**Working data**
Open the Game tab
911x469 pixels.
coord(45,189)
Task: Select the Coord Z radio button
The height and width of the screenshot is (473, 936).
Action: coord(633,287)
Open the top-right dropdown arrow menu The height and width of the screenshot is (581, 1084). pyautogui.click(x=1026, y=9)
--
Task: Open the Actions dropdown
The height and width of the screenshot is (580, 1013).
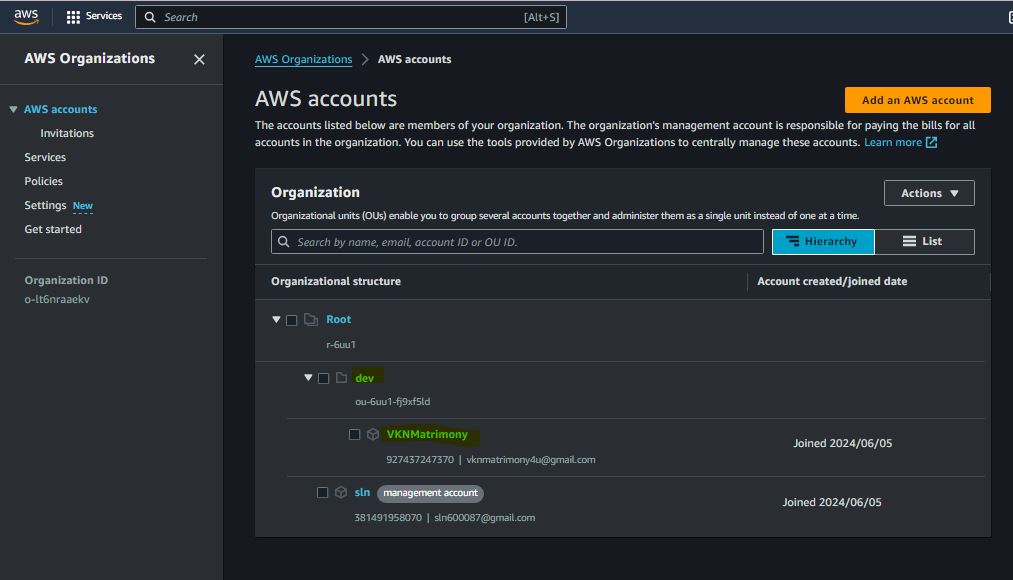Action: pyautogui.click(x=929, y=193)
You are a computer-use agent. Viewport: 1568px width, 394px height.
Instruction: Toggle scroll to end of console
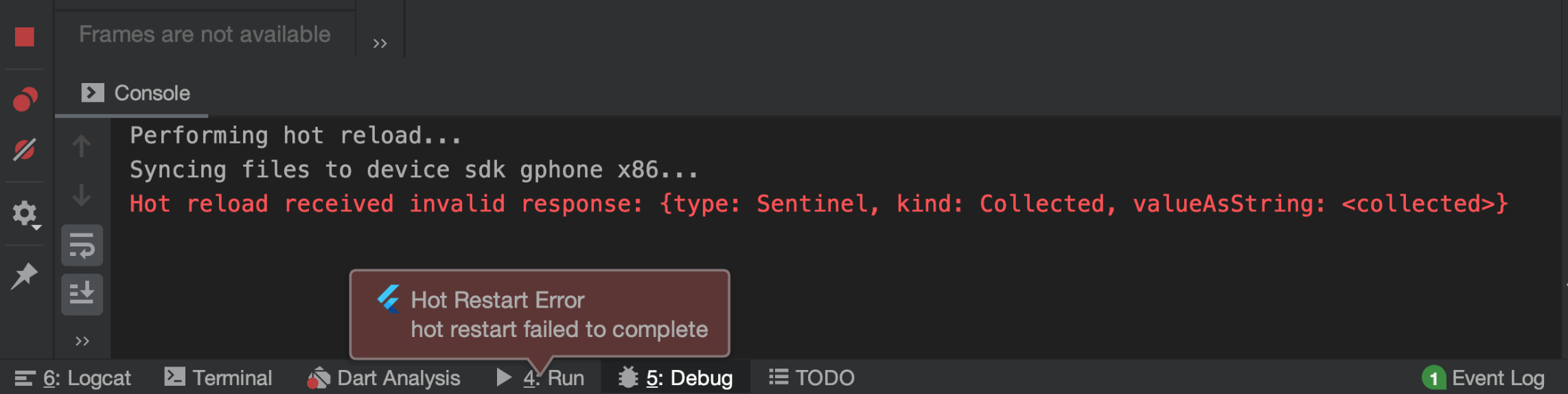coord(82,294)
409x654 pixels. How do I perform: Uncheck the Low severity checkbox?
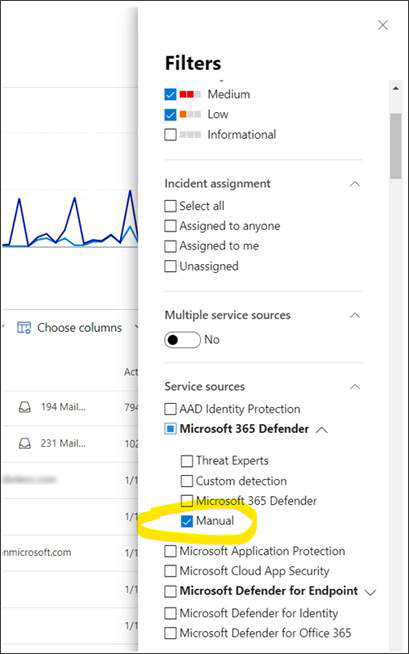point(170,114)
---
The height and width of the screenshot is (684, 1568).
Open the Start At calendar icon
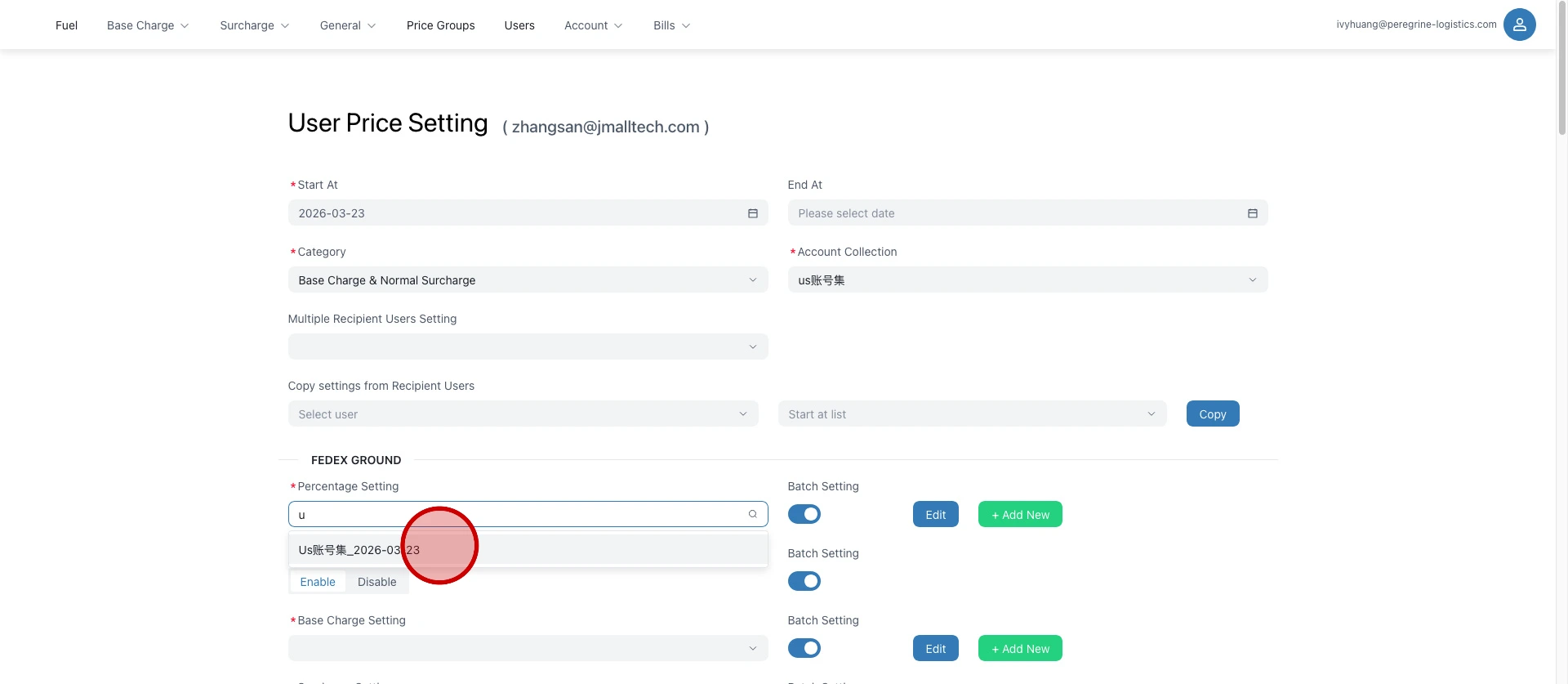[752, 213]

**What to work on**
Repeat, word for word, the lines above between the line holding "Task: Select the Coord Z radio button" and the line holding "Open the top-right", inclusive; omit everything else.

**Answer box**
Task: Select the Coord Z radio button
The height and width of the screenshot is (473, 936).
Action: coord(633,287)
Open the top-right dropdown arrow menu The height and width of the screenshot is (581, 1084). pyautogui.click(x=1026, y=9)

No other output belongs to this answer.